MATLAB algorithms are easy to use and very well documented, allowing scientists who are not expert programmers to tweak parameters. By tuning and combining these existing algorithms we were able to focus on the problem at hand and not get bogged down in programming and imple­mentation details.

We also made extensive use of Netlab, a li­brary of artificial neural networks, one of the many open-source toolboxes available from the large MATLAB user community. With its well developed external interface and APIs, MATLAB enabled us to combine Netlab with other tools and languages to create a well integrated analysis pipeline.

Meeting the Challenges of Real-Time Screening

In the middle of our screening procedure, the images started to look different. We suspected that, probably due to a change in the medium used to feed the cells, an inter­nal change in cell behavior had caused one of the markers that we were using to lose specificity. As a result, our classification procedure stopped working properly, and we had to adapt it rapidly while the images were streaming. This required retraining the neural network classifier that we use based on the new sets of images coming from the microscope. We used MATLAB visualization tools to quickly identify what had gone wrong and adapt our analysis procedure accordingly.

The nature of scientific discovery is that you don’t always know in advance what ex­actly you are looking for. Toward the end of the screening process, the cell biologist who visually inspected thousands of gal­leries suspected that we were missing a potentially important phenotype. We used MATLAB to develop additional assays in a matter of days. We included them in the analysis pipeline without stopping the ac­quisition process, and added these assays to the screen. The new assays were responsible for the identification of many of the novel results that came from this study.

One of the biggest challenges in high-throughput image-based screens is the problem of the high number of false-positive hits. MATLAB and Statistics and Machine Learning Toolbox enabled us to adapt the statistical analysis using a computationally intensive re-sampling methodology and to rigorously assign a p-value for each test using nonparametric tools. The advantage of nonparametric tools is that they estimate the “wild type” null distribution for each plate separately, which tends to reduce the number of false-positives. MATLAB matrix-handling capabilities enabled us to implement the re-sampling algorithms with only a few lines of code.

_Problem description_. Can you return, word for word, the part of the MATLAB screening text that begins at the words "The nature of" and stops after "from this study."?

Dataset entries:
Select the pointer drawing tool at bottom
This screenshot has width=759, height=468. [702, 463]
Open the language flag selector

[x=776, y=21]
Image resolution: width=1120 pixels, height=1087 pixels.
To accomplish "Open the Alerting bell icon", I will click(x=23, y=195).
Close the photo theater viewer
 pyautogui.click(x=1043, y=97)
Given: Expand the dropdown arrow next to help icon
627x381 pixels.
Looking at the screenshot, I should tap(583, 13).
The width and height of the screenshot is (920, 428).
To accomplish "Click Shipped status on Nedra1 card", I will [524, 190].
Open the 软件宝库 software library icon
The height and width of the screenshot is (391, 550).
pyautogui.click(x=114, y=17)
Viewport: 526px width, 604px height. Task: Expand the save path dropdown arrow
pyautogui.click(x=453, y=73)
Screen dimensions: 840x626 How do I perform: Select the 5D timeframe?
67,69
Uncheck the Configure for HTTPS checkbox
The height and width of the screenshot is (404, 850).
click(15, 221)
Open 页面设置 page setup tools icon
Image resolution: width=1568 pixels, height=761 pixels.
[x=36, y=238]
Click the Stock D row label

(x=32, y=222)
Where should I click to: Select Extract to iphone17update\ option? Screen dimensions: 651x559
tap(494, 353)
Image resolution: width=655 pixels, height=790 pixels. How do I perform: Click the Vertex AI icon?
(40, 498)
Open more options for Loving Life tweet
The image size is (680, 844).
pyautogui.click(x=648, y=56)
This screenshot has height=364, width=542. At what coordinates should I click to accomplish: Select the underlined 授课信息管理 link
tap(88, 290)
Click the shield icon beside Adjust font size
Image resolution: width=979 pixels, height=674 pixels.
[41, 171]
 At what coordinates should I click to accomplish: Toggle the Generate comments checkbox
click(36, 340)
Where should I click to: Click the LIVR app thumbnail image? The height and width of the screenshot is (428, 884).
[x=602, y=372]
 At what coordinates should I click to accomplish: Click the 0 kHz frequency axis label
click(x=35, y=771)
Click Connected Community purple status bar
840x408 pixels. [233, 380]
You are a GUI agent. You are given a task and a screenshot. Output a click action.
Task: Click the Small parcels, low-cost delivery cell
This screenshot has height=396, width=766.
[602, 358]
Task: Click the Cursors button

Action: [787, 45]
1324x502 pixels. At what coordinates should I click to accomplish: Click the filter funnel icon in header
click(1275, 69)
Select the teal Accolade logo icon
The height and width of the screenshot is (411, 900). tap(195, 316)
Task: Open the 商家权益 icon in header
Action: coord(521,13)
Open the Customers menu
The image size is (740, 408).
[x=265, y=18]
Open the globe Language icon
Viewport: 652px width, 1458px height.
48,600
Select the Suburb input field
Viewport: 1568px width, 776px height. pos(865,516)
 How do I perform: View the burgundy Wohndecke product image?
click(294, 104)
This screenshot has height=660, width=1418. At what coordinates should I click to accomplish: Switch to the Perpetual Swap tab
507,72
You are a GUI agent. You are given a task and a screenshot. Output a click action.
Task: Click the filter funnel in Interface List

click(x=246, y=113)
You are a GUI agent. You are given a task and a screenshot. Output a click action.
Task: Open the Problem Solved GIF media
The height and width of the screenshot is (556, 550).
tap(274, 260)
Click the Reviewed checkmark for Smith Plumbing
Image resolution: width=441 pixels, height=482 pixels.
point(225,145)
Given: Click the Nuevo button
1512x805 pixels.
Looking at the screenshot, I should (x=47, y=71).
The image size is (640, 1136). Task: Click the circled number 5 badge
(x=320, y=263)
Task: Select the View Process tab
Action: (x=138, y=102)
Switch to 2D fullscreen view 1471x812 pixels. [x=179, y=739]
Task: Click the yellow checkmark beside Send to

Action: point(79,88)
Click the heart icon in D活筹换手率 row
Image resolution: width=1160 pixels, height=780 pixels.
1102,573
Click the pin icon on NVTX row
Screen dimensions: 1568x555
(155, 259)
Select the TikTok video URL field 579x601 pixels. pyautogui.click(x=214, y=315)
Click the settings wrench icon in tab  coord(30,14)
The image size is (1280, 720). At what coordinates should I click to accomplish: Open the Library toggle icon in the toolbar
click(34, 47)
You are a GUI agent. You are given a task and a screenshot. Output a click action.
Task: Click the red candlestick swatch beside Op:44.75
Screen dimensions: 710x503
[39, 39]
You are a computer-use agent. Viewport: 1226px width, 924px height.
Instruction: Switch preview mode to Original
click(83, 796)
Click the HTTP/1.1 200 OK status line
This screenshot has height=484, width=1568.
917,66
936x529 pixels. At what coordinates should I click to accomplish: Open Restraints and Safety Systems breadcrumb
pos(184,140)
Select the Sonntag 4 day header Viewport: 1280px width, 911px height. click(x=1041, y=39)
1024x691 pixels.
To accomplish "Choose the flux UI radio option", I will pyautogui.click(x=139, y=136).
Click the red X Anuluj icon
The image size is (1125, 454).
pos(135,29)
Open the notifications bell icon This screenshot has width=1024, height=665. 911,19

_Completed exercise_.
The nature of scientific discovery is that you don’t always know in advance what ex­actly you are looking for. Toward the end of the screening process, the cell biologist who visually inspected thousands of gal­leries suspected that we were missing a potentially important phenotype. We used MATLAB to develop additional assays in a matter of days. We included them in the analysis pipeline without stopping the ac­quisition process, and added these assays to the screen. The new assays were responsible for the identification of many of the novel results that came from this study.